Not in so many words, but what are we to make of this, from his apostolic exhortation In March of last year, Amoris Laetitia?

No one can be condemned for ever, be-
cause that is not the logic of the Gospel!

I had a column several decades past in National Catholic Reporter in which I (satirically) said Vatican Council 2 must have abolished mortal sin, because everyone was going to communion at mass, whereas before the council many held back, not having gone to confession.

I mentioned it to a Jesuit friend a few months ago, assuming he knew I had been attempting satire, and he erupted in a responding email message, among other things saying he “could go to hell” himself.

It was a stunning reply in view of his clearly upright, indeed distinguished long life as a Jesuit, but he was deadly serious.

As for what Francis said about it as quoted above, it is unsurprisingly among “key doctrinal errors” from Amoris, cited by Matthew McCusker, Deputy International Director of the Society for the Protection of Unborn Children, speaking at the Rome Life Forum on 6 May 2016. The above statement follows this from the same document, “The way of the Church is not to condemn anyone forever.”.

McCusker found it:

very difficult to make sense of these statements, because . . . it is precisely in the gospels that Our Lord Himself speaks many times about the possibility of men and women being condemned forever as a result of sin; “depart from me you cursed into the everlasting fire” he represents himself as saying on the day of judgment, “and these shall go into everlasting punishment: but the just, into life everlasting.” (Mt 25:41, 46).

And, the Church, while always desiring and working for the conversion of sinners, nonetheless will refuse the sacraments indefinitely to those who fail to repent of grave sin.

It’s confusing, to say the least.

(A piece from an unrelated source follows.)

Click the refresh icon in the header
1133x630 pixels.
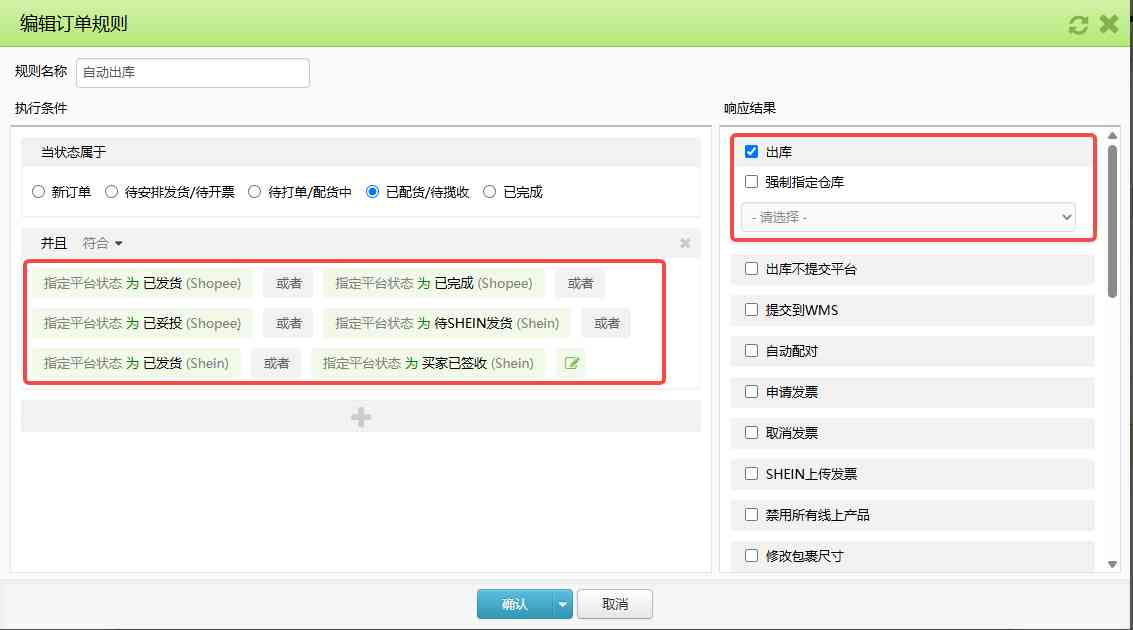(x=1078, y=25)
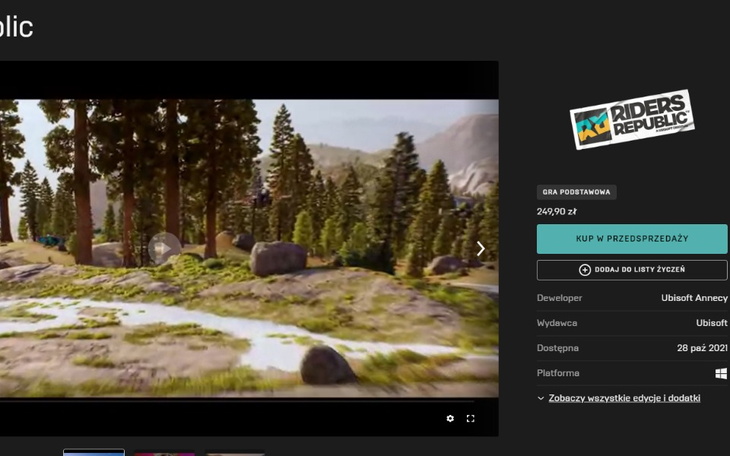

Indeed four cardinals sent “dubia” (doubts) about this and other parts of Amoris to Francis, asking to meet with him — in the spirit of Paul “withstanding Peter to his face” in the matter of enforcing Jewish dietary and other laws on Gentile Christians — but Francis has not met with them and has not responded to their questions.

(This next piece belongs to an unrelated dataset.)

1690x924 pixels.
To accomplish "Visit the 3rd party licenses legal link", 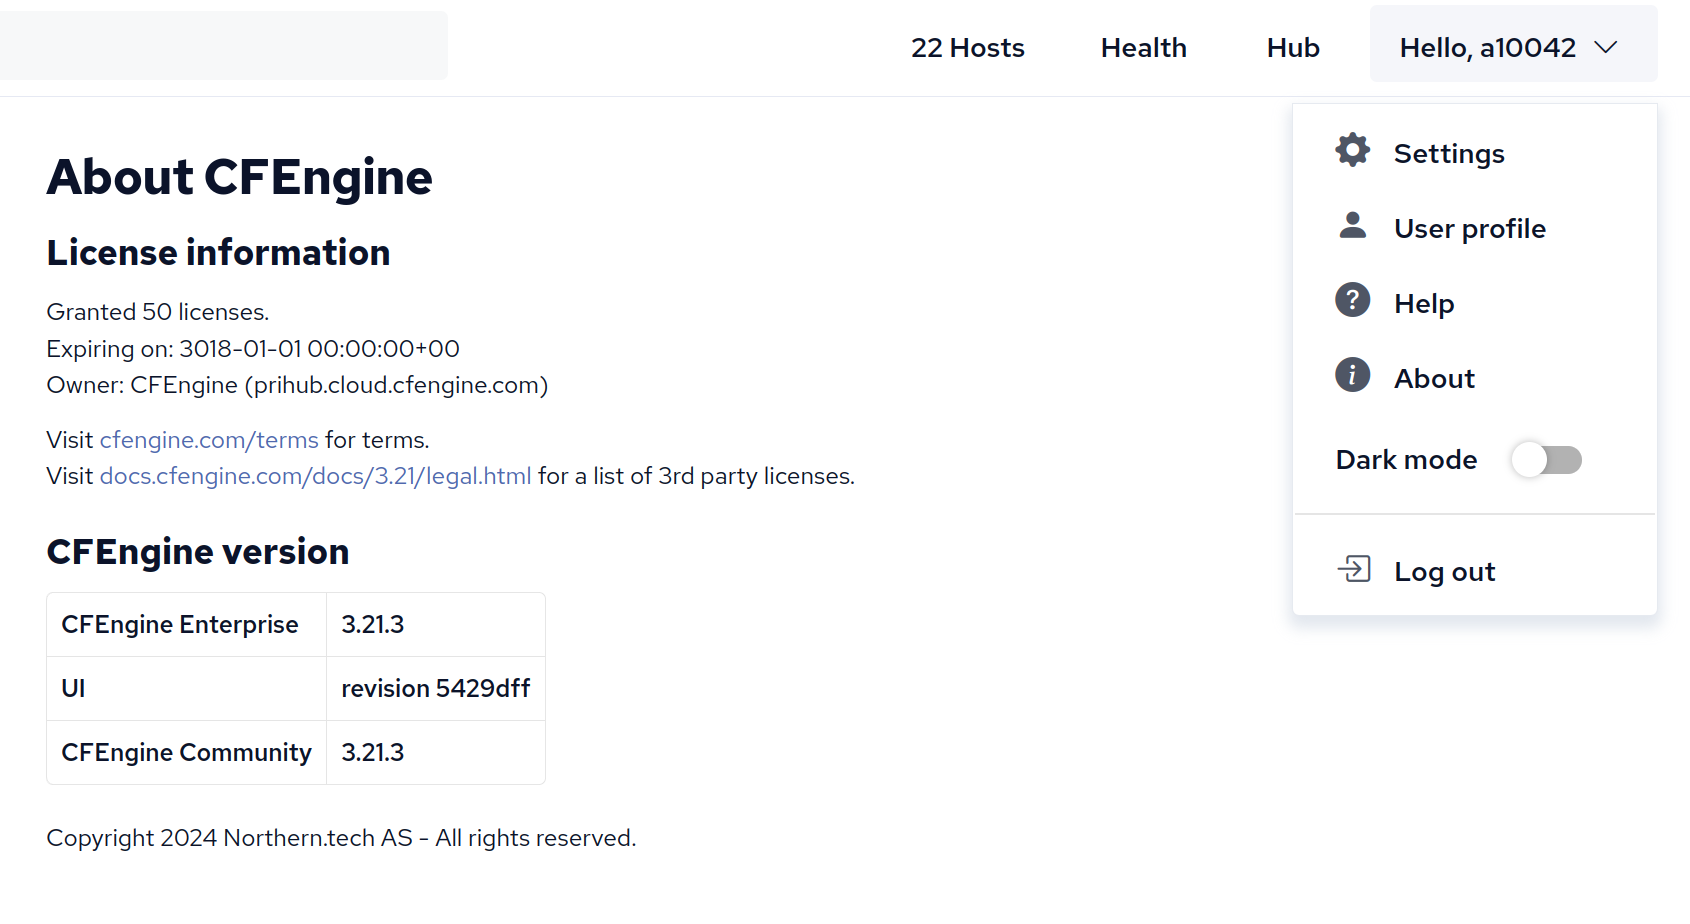I will (x=314, y=476).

4 thoughts on “The hell with hell, wrote Pope Francis

  1. Jim,

    Granted, it’s been over 30 years since I read the Gospel favored by Francis, but I don’t recall Marx or Engels ever saying anything about eternal damnation.


  2. Hello. Gentiles are not obligated in any way whatsoever to observe Jewish dietary laws, or Sabbath observance or any other of the 613 mitzvot in the Torah.

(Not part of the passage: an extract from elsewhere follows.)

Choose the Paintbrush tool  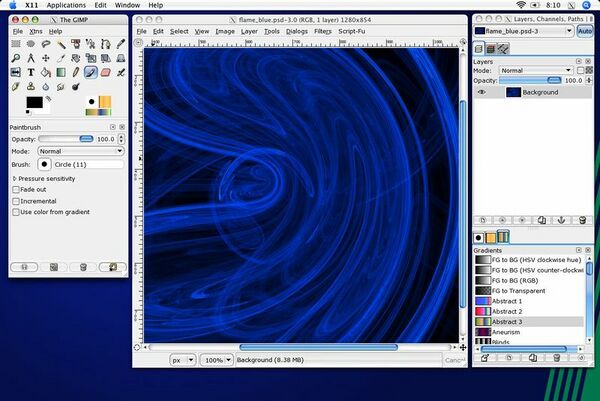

    You could observe the 7 Noahtide laws if so inclined. Let’s see, don’t kidnap (steal), don’t murder (kill), don’t eat the limb off a live animal, don’t worship idols, don’t use G-d’s name in vain (blaspheme), don’t commit illicit sexual relations, and establish courts/judges.
    I’m no Talmudic scholar but that about covers it.
    Oh, and PLEASE serve as much ham and bacon in your restaurants, picnics, parties, etc. we’re not “offended” like the muzzie supremacists. We just don’t eat it or sell it. I feel better the way things used to be before they came here. #beerbacondogs


    1. Yes, KyraNelson, but way at the start of Christianity, when Christians were mostly Jews, it was an issue whether Jewish laws would now apply to Gentile converts. Peter would have allowed it, Paul objected, “to his face,” as the once-dominant translation put it. Paul won out. It’s the precedent cited by the four cardinals, who are questioning what Pope Francis — Peter’s successor according to Catholic belief — has written. Anyhow, thanks for your notes about the ancient laws.